Explainer | Lab-grown meat: is it safe, is it vegetarian, when will it be available, is it better for the environment? All you need to know
- Lab-grown meat, also known as cultured meat, cultivated meat and cell-based meat, is the newest alternative protein, but what exactly is it?
- Also: how it differs from plant-based meat, what’s ‘wrong’ with it, will it be widely available soon and some of the companies leading the way

Cultured meat. Cultivated meat. Lab-grown meat. Cell-based meat. Whatever you call it, the newest addition to alternative protein is having a bit of a moment.
Over the past few months, Singapore’s government wined and dined VIP guests with cultivated meat at COP27; lab-grown chicken passed its first hurdle with the US Food and Drug Administration; and a landmark global agreement to protect biodiversity applied new pressure to rethinking how beef, pork, chicken and seafood are produced.

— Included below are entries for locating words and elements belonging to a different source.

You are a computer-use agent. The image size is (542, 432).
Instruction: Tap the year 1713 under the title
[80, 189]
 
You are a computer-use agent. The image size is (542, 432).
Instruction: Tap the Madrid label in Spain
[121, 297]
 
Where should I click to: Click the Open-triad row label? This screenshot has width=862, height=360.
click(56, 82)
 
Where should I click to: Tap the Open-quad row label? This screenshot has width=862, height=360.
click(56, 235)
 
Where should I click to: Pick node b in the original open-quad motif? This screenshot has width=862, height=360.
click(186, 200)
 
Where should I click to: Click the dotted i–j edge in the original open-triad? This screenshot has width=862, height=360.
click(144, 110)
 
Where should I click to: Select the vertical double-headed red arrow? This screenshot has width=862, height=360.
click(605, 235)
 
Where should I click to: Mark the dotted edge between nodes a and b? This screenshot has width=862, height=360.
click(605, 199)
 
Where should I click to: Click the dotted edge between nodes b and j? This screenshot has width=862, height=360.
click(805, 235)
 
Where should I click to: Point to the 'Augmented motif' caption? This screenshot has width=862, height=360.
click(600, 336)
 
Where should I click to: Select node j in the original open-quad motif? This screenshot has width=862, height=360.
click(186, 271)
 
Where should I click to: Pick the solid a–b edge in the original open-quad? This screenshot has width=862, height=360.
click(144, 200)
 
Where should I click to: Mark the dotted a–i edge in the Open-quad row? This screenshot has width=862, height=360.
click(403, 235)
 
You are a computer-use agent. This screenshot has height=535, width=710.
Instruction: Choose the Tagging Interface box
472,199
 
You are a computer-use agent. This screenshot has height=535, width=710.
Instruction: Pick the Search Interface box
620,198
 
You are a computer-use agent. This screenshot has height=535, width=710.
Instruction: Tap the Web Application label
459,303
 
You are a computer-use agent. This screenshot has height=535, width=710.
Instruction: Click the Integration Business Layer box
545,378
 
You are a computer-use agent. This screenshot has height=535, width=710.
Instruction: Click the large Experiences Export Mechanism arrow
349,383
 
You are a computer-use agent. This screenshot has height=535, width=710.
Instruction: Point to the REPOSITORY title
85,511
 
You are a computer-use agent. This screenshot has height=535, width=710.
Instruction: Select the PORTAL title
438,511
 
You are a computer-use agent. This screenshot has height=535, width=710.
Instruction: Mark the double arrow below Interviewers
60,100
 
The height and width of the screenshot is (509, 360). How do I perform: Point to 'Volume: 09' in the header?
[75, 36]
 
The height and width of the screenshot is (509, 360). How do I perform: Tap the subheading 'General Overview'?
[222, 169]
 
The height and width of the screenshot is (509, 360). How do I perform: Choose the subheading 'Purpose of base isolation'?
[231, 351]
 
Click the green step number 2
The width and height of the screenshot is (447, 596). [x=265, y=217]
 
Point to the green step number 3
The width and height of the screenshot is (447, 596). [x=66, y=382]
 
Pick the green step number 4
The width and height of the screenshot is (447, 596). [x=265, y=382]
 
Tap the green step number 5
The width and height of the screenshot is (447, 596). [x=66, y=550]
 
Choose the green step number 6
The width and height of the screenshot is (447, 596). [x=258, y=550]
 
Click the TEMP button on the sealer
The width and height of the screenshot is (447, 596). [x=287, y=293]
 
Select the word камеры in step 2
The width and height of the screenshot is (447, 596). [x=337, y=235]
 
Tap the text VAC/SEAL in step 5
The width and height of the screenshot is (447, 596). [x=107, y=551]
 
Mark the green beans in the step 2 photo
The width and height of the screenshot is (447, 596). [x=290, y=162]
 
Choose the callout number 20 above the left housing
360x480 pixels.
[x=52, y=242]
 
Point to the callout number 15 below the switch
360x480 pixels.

Advocates of cultivated meat say it could be an answer to soaring agricultural emissions, deteriorating biodiversity and alarming food insecurity, while critics worry that the high cost of cultivated meat, alongside its regulatory hurdles and unproven scalability, make it mostly hype for now.

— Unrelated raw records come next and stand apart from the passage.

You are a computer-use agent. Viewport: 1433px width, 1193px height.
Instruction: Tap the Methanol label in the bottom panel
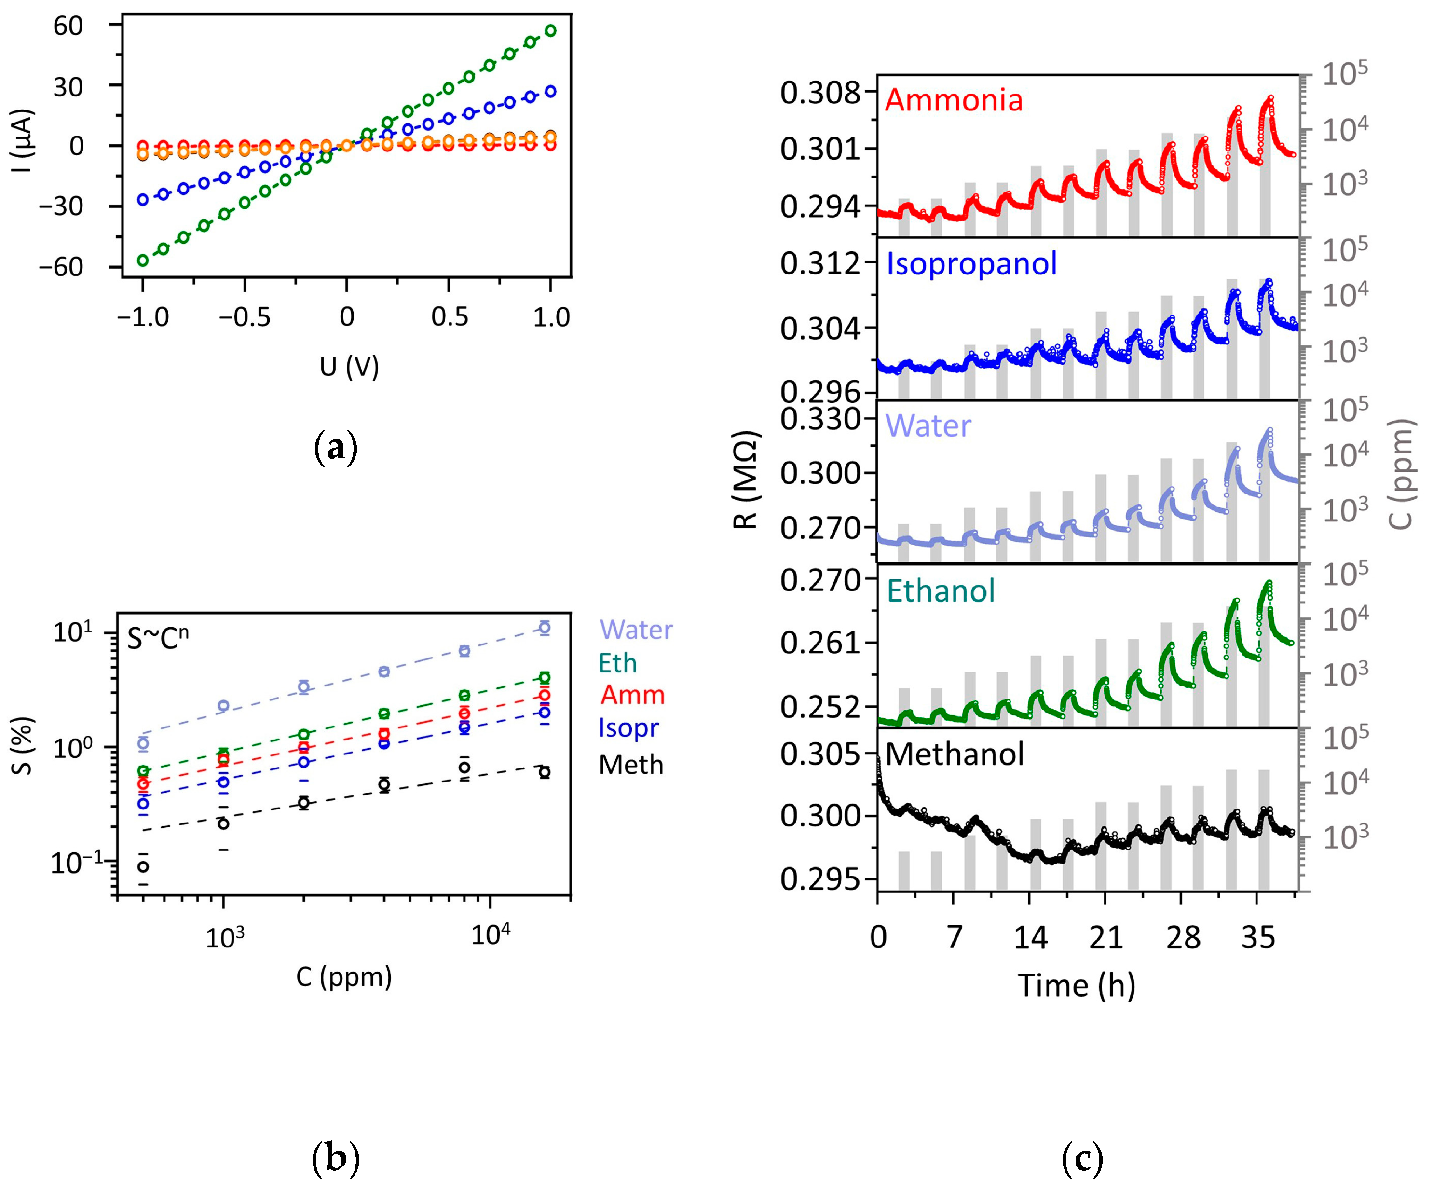point(954,754)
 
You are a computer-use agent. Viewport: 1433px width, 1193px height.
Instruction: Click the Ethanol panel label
point(941,590)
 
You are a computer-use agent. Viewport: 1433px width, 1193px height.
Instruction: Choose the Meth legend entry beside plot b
point(630,765)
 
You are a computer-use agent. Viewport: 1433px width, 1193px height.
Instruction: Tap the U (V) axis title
point(349,367)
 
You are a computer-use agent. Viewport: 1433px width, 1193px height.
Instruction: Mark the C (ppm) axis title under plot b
point(343,977)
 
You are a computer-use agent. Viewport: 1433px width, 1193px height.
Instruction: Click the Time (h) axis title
point(1076,986)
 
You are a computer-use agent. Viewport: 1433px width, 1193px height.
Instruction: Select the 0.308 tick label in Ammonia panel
point(820,92)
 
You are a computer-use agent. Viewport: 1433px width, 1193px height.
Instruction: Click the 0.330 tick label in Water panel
point(820,418)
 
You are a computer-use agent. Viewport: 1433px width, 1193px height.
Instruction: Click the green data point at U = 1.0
point(550,30)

Everyone agrees that many questions remain. For now, here’s what we know about the present and potential future of meat grown in a lab.
What is cultured meat?
Cultured or cultivated meat is made by harvesting cells from live animals, “feeding” the cells with nutrients so they can grow in a bioreactor and turning the result into a product consumers can eat.
Take fish maw, for example. The swim bladder of a fish, it’s considered a delicacy in many Asian countries. To create a lab-grown version of croaker fish maws, scientists from Hong Kong-based Avant Meats place fish cells in a culture medium containing dozens of different nutrients, and store them in a bioreactor connected to an oxygen tank.